Problem to solve =>
Omitting all images, transcribe the entries word for word.

_____

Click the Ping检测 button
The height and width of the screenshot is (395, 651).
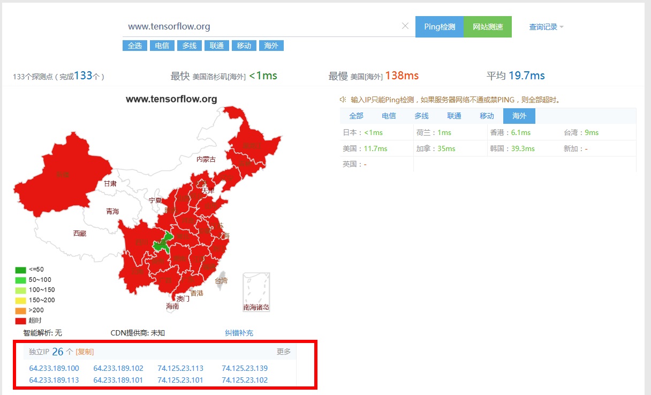(x=439, y=27)
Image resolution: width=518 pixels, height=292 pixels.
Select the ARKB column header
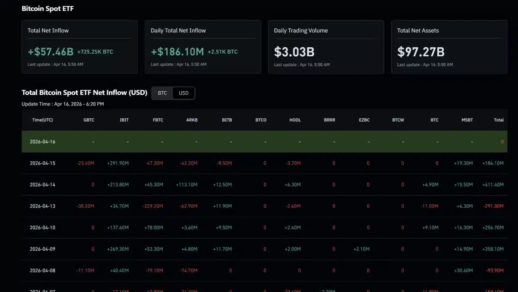pos(192,120)
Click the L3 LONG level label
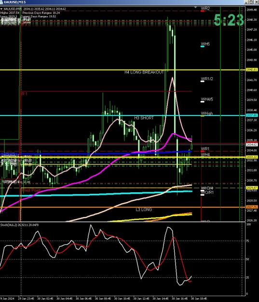The width and height of the screenshot is (259, 302). [x=144, y=210]
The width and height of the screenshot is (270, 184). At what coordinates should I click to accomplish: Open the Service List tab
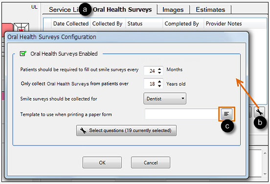point(64,10)
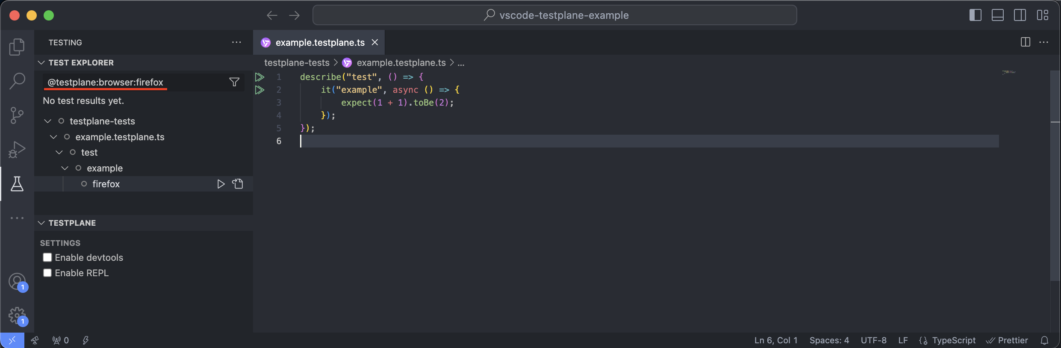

_____

Response for this exercise =>
Click the Ping检测 button
The height and width of the screenshot is (395, 651).
(x=439, y=27)
Image resolution: width=518 pixels, height=292 pixels.
Select the ARKB column header
pos(192,120)
Click the L3 LONG level label
The width and height of the screenshot is (259, 302). [x=144, y=210]
The width and height of the screenshot is (270, 184). At what coordinates should I click to accomplish: Open the Service List tab
point(64,10)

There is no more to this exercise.